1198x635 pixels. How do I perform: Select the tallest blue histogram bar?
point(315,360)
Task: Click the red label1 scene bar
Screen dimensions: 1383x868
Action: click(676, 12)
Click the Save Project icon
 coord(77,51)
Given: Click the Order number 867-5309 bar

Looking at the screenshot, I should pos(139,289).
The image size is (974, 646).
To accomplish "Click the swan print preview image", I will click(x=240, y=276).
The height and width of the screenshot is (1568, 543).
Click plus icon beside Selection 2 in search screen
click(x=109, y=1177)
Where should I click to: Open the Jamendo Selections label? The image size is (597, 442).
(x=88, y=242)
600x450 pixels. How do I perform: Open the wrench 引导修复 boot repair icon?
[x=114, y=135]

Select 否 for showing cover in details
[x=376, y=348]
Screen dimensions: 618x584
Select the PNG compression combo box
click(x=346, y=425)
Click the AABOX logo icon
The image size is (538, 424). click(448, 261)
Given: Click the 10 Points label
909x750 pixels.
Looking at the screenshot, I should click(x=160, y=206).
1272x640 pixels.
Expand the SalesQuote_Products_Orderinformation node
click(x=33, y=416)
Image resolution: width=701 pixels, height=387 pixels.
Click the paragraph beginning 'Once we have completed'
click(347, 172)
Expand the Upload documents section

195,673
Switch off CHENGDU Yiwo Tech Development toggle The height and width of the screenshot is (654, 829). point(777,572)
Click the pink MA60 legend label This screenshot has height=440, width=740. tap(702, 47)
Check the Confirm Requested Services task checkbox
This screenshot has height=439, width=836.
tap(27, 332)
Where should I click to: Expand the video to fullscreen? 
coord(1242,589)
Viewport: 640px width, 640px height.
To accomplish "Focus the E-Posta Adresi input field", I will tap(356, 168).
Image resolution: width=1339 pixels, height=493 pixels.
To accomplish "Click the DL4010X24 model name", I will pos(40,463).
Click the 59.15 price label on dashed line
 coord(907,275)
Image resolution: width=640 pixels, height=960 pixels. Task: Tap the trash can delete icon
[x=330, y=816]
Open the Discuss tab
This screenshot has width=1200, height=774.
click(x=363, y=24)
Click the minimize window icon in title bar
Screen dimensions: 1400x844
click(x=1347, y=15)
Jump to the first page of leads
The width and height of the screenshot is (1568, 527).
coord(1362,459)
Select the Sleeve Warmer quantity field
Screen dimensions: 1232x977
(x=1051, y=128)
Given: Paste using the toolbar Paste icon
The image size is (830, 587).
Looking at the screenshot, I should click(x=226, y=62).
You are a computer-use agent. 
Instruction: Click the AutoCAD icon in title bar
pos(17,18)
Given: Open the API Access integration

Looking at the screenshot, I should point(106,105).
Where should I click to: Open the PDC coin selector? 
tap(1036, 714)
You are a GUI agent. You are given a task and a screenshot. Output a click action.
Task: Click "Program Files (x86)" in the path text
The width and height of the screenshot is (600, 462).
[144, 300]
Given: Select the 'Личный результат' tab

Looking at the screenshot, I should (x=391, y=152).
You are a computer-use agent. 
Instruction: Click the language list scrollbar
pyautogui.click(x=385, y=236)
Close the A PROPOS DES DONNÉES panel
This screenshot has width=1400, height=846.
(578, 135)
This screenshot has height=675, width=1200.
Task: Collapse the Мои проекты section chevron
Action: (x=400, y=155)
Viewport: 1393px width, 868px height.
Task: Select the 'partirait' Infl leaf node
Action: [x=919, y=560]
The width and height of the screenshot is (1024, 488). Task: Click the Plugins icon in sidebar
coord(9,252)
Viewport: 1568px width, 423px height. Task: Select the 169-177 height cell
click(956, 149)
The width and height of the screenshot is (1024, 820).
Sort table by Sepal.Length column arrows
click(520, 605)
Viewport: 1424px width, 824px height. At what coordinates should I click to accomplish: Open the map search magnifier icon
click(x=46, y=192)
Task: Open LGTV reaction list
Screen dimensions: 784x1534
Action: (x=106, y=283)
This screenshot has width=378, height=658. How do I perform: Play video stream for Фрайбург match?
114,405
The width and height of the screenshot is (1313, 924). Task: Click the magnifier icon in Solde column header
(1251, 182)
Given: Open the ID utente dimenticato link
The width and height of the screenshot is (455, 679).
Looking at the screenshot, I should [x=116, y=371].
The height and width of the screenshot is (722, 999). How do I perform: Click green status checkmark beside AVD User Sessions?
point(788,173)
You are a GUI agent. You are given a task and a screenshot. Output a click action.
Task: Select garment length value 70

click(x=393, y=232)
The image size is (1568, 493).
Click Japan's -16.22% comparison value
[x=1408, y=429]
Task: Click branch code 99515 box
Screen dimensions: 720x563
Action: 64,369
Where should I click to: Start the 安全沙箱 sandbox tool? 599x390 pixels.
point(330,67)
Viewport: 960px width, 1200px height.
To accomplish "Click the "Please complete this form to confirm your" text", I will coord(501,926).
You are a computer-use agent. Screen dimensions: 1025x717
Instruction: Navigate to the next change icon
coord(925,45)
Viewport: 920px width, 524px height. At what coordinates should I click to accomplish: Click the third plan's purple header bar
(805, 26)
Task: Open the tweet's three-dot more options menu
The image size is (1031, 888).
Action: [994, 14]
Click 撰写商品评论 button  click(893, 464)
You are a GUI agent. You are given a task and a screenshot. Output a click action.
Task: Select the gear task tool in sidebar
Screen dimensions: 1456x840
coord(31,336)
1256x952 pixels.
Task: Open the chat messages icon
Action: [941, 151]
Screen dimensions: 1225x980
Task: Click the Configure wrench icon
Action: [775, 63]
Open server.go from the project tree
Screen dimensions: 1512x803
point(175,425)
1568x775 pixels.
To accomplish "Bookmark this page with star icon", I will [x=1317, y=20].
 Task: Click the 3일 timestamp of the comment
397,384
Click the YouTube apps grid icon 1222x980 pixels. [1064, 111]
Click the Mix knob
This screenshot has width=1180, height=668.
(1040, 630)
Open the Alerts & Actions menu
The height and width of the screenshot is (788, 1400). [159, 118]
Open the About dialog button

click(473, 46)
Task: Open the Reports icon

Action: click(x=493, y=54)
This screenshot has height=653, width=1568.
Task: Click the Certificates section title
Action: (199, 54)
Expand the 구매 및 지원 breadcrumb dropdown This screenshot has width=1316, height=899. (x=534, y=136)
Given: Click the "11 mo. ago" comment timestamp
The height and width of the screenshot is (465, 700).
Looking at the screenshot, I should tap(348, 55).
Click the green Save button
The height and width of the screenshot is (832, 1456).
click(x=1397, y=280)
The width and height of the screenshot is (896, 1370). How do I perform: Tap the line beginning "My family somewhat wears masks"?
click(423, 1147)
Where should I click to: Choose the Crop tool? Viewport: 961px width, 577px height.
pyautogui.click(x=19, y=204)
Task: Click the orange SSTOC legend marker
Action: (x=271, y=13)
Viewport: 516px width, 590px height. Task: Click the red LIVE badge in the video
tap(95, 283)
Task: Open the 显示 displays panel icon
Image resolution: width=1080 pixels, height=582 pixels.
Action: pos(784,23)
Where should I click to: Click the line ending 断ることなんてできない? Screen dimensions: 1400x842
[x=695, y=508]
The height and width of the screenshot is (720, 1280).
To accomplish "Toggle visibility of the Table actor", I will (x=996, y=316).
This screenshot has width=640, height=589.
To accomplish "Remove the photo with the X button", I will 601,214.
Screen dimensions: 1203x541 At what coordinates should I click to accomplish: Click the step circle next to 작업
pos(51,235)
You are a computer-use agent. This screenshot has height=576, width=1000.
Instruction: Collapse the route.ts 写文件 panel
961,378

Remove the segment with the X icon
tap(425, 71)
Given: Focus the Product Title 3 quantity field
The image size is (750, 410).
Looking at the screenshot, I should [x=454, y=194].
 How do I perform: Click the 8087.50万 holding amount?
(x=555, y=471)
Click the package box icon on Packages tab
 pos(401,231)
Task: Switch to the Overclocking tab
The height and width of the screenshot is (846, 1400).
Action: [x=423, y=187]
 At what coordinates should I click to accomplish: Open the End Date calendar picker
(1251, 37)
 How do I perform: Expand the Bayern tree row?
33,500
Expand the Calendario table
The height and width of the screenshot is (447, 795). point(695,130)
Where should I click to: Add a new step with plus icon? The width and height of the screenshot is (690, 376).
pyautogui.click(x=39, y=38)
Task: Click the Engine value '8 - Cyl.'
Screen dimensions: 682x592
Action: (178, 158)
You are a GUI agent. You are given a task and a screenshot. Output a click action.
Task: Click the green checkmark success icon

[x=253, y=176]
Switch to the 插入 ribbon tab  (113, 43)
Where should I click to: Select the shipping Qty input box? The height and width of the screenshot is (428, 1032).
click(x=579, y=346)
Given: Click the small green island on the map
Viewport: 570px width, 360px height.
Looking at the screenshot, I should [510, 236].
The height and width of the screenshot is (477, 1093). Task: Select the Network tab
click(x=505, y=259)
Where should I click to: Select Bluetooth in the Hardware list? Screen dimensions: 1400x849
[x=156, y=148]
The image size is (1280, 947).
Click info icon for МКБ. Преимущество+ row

▶ **REQUIRED WORK**
In the records above, find each line with the word "computer" and copy it out.

▶ **SOLUTION FOR THIS EXERCISE**
You are a computer-use agent. 
You are a computer-use agent. 
You are a computer-use agent. Screen dimensions: 1025x717
You are a computer-use agent. This screenshot has height=576, width=1000.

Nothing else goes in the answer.